Ele acrescentou que, durante a viagem de Lula à Conferência das Nações Unidas para o Clima (COP-27), no Egito, várias delegações trataram com o presidente eleito sobre o acordo entre União Europeia e Mercosul.
Haddad disse ainda considerar que o investimento feito pelo Brasil na área de educação básica, como proporção do PIB, é adequado na comparação com países da Organização para a Cooperação e Desenvolvimento (OCDE). No entanto, afirmou ser necessário melhorar a gestão no tema, para atingir as metas estabelecidas pela lei.
Segundo o ex-ministro, é consenso entre economistas que a qualidade da despesa pública piorou.

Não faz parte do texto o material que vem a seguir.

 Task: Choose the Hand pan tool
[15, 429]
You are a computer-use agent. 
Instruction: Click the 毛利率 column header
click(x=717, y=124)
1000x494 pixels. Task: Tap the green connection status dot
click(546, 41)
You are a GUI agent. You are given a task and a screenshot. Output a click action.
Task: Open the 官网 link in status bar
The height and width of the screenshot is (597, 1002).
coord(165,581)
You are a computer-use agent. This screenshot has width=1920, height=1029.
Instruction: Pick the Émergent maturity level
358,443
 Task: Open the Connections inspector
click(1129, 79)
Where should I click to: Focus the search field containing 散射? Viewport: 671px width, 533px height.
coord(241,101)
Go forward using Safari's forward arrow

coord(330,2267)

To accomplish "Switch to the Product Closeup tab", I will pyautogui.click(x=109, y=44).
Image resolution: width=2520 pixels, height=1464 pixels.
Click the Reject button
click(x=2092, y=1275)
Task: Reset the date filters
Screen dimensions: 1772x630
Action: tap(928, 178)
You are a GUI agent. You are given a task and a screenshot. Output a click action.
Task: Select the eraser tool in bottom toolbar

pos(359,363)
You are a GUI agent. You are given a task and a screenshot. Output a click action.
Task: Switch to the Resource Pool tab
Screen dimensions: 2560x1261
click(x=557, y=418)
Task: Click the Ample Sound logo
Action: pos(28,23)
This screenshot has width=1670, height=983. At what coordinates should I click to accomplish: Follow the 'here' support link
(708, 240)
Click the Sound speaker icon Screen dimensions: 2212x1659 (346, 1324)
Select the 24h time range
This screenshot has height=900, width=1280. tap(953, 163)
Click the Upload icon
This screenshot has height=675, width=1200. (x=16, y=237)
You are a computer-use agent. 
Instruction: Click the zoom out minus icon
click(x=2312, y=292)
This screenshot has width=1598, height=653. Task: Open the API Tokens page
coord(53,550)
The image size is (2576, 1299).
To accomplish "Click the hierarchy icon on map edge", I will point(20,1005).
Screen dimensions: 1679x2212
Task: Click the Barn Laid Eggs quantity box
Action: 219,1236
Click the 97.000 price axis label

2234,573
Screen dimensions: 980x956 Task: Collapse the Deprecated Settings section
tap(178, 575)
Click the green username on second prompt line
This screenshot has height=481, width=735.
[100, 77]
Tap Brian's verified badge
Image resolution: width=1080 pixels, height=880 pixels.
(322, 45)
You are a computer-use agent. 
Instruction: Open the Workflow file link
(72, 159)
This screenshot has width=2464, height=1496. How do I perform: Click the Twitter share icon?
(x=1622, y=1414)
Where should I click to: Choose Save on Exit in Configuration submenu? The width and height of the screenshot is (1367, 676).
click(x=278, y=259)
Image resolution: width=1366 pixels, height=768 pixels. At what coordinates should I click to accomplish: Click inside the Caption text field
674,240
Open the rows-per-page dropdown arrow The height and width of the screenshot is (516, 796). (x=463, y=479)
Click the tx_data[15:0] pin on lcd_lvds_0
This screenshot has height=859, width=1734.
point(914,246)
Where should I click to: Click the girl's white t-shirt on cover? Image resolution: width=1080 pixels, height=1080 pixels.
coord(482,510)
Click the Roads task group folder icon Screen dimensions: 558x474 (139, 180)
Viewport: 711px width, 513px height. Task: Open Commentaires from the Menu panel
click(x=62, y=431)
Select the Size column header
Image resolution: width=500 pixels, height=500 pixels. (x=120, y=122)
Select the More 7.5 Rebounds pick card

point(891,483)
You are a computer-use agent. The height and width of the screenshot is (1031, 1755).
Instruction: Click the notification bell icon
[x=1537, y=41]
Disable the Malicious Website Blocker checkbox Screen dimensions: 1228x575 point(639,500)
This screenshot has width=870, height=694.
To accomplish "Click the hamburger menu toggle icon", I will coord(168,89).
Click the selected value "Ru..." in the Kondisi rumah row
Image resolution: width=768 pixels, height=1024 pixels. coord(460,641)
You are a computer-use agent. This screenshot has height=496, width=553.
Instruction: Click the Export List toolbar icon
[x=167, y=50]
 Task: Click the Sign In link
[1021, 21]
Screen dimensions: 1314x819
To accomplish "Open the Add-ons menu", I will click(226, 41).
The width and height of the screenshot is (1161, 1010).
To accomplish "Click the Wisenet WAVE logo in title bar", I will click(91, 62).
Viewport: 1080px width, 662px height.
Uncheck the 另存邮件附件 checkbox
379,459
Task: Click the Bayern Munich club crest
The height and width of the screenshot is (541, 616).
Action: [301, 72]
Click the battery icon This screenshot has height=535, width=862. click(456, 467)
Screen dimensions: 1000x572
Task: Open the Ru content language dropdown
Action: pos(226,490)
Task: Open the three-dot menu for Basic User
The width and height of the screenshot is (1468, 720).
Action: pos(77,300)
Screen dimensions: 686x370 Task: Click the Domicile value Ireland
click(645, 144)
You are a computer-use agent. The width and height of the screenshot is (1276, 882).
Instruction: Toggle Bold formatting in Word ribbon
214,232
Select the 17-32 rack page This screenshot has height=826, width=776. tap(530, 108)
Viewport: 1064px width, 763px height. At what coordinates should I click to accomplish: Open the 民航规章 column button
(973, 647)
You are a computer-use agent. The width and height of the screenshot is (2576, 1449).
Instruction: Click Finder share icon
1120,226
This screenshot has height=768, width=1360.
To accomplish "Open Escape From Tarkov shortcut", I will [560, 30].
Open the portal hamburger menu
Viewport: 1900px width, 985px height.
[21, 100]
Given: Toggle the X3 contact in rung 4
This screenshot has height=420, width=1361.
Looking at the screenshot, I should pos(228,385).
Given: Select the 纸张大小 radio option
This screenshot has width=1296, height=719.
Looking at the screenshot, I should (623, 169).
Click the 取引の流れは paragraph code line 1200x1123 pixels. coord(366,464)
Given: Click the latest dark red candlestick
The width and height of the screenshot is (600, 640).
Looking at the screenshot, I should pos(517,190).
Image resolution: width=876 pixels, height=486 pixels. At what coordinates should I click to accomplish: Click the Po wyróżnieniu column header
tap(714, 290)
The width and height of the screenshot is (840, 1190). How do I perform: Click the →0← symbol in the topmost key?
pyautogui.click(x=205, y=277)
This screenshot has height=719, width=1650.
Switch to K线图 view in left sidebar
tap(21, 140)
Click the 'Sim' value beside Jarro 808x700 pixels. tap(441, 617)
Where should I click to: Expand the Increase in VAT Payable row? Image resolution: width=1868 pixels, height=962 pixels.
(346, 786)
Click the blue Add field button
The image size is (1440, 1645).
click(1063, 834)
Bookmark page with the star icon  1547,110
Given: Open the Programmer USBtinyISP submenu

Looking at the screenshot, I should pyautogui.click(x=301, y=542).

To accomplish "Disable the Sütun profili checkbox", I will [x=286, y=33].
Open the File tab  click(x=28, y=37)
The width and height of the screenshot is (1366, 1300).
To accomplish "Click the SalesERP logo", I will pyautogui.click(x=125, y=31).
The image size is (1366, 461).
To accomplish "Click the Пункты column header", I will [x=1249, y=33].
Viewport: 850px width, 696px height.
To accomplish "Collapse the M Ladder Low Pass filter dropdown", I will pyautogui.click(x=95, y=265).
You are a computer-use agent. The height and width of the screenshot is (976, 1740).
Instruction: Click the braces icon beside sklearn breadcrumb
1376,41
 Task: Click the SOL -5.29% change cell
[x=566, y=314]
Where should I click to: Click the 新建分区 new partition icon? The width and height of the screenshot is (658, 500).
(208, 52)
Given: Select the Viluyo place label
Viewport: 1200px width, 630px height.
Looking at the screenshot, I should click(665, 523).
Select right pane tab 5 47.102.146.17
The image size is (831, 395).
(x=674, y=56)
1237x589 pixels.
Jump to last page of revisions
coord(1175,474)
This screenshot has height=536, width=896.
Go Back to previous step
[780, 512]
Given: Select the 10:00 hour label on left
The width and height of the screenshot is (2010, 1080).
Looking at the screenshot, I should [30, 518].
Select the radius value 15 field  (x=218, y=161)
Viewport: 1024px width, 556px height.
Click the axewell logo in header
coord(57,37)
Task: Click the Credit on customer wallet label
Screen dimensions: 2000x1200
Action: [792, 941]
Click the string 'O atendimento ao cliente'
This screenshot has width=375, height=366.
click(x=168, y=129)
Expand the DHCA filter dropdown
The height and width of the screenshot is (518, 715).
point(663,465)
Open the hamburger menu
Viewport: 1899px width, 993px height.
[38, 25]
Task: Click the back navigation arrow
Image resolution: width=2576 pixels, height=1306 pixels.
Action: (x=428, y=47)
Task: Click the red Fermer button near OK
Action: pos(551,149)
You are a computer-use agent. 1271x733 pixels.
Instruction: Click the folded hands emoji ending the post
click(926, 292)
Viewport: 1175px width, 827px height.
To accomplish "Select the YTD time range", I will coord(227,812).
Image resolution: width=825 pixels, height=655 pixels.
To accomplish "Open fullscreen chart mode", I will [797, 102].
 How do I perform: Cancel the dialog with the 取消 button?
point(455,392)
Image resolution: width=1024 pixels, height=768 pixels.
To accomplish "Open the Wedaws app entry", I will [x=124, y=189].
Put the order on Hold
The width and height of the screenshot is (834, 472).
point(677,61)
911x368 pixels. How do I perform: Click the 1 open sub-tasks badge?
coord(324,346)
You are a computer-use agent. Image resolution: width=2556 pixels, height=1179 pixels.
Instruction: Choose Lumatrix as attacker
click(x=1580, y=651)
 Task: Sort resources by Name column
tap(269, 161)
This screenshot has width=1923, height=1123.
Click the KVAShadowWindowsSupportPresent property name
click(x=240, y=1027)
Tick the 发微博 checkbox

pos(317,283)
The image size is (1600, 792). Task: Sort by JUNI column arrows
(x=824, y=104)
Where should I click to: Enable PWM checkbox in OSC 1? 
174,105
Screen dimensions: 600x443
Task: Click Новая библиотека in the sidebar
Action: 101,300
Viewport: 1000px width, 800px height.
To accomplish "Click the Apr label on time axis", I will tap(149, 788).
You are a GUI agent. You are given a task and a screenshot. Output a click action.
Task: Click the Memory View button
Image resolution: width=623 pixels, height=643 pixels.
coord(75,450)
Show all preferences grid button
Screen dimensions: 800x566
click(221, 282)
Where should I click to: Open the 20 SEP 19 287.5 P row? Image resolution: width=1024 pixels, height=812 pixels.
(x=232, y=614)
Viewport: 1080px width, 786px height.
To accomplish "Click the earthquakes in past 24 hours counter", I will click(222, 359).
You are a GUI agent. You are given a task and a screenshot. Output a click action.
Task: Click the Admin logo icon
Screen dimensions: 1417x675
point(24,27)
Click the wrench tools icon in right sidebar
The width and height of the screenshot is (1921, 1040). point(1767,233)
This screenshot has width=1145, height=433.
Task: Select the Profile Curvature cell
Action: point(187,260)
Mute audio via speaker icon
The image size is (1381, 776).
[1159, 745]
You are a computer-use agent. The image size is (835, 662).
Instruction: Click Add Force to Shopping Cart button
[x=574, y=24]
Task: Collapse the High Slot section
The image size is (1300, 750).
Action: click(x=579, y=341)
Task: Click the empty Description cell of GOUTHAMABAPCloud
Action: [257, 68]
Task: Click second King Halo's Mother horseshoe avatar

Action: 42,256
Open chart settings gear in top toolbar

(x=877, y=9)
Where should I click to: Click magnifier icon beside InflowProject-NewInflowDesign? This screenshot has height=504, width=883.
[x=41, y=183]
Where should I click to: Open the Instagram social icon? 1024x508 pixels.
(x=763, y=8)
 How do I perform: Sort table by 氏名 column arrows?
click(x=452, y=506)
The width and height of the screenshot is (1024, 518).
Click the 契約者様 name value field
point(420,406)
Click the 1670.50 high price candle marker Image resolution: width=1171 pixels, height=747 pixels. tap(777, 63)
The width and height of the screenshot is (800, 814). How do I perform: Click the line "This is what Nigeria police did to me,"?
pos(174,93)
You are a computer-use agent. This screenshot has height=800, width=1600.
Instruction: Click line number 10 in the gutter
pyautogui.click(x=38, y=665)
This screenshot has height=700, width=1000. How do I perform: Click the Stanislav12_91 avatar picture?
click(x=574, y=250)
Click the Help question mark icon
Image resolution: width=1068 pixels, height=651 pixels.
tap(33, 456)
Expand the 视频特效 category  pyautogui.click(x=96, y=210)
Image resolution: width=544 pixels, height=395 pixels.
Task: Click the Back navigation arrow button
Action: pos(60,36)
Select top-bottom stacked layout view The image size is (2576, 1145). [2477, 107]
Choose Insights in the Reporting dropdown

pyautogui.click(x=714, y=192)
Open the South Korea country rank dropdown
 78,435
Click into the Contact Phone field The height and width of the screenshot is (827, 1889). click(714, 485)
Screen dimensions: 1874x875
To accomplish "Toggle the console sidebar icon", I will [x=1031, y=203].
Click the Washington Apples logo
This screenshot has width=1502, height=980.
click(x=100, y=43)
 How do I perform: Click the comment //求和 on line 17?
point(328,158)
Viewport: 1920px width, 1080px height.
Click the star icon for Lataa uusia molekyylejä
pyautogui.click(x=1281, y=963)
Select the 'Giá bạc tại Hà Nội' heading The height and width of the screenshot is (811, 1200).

— Hoje temos orçamento com dificuldade de atingir qualquer objetivo programado — afirmou.
Testado
No início de sua apresentação, Haddad fez questão de deixar claro que sua presença no evento é em nome de Lula, que se recupera de uma cirurgia. No entanto, a participação do ex-prefeito de São Paulo no tradicional evento da Febraban pode servir como uma espécie de "teste" do nome do ex-ministro para a pasta. É crescente a chance de uma dobradinha entre Haddad e Pérsio Arida, membro da equipe de transição. Neste arranjo, o economista ocuparia a secretaria-executiva da pasta ou o Ministério do Planejamento.
A notícia foi recebida pelo mercado como um sinal positivo, por afastar a chance de uma equipe econômica majoritariamente heterodoxa.
Haddad disse que foi convidado, na terça-feira (22), para o evento desta sexta, mas não aceitou. No entanto, na quinta (24), ele foi convidado para representar o presidente eleito.
— Vou falar em nome do presidente Lula, não em meu nome — destacou.
Haddad ouviu atentamente as apresentações anteriores do presidente da Febraban, Isaac Sidney, e do presidente do Banco Central, Roberto Campos Neto.